Instructions for the task
The reply should hold nothing except the lines from the one with "Where should I" through the end of the entries, duplicated exactly and with no pictures.
==== Data provided ====
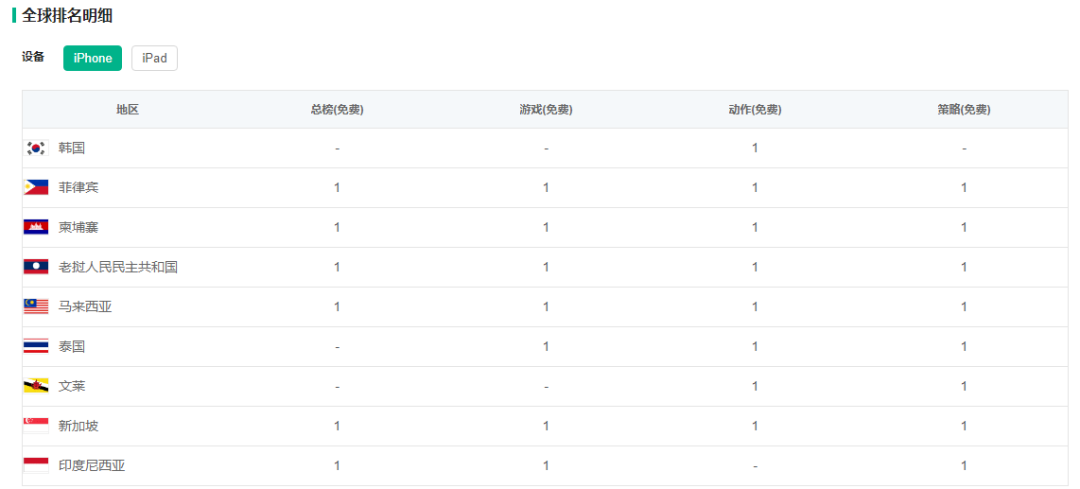Image resolution: width=1080 pixels, height=489 pixels.
Task: Click the 全球排名明细 section title
Action: click(67, 16)
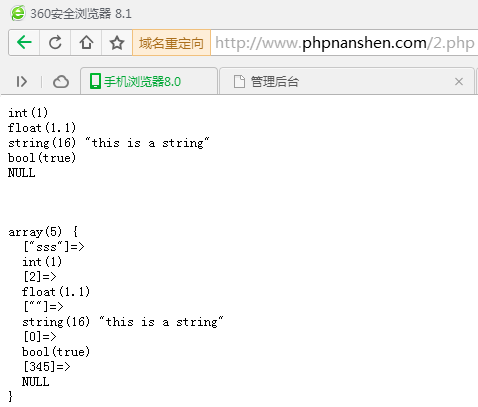Image resolution: width=478 pixels, height=407 pixels.
Task: Switch to the 手机浏览器8.0 tab
Action: [149, 81]
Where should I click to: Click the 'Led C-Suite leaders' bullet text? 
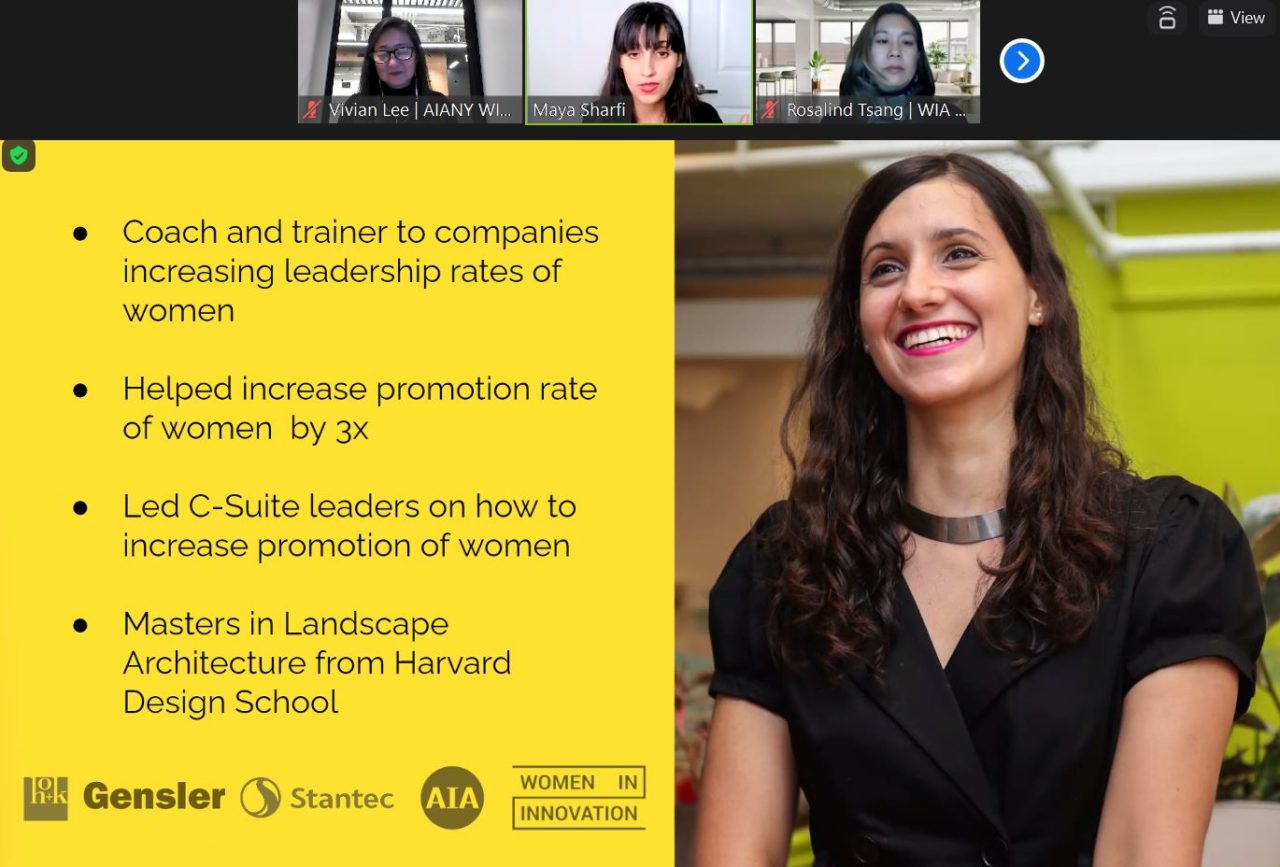[349, 525]

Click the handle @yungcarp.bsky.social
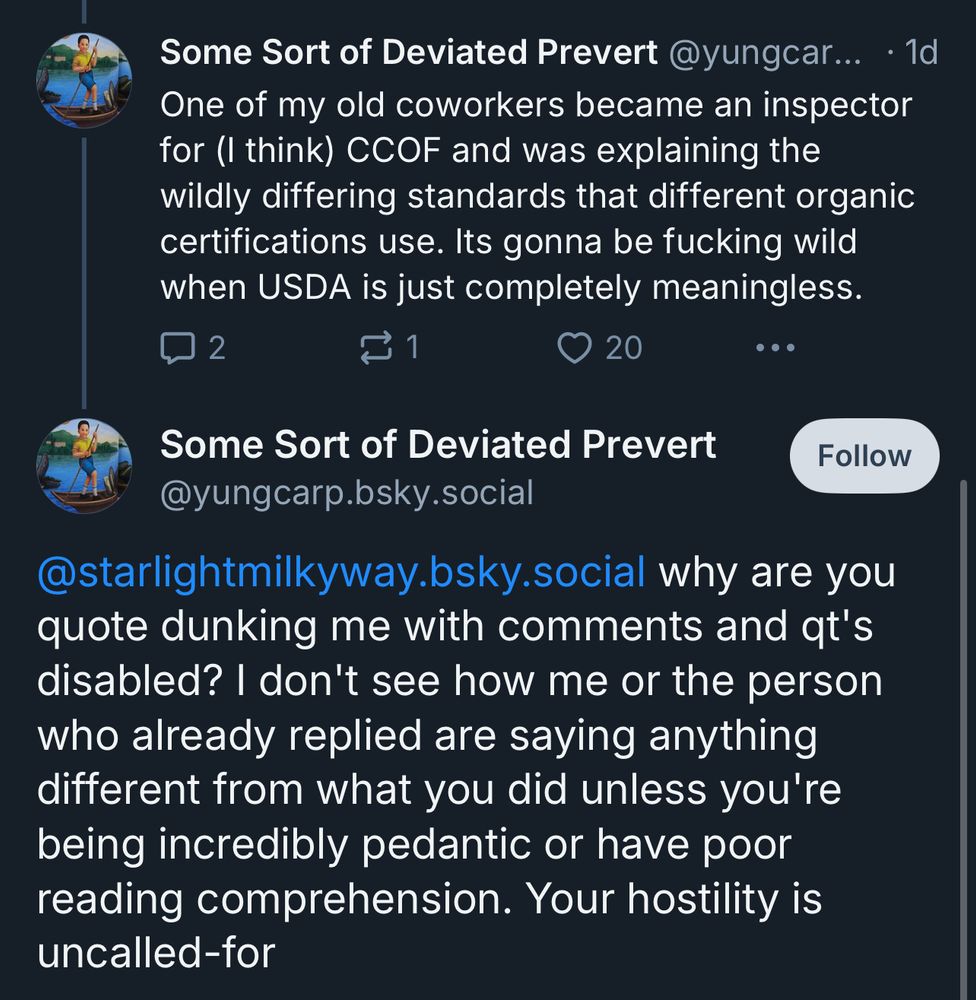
====
Answer to this task
Where should I click to: Click the 'Led C-Suite leaders' bullet text? 
[349, 525]

Click the handle @yungcarp.bsky.social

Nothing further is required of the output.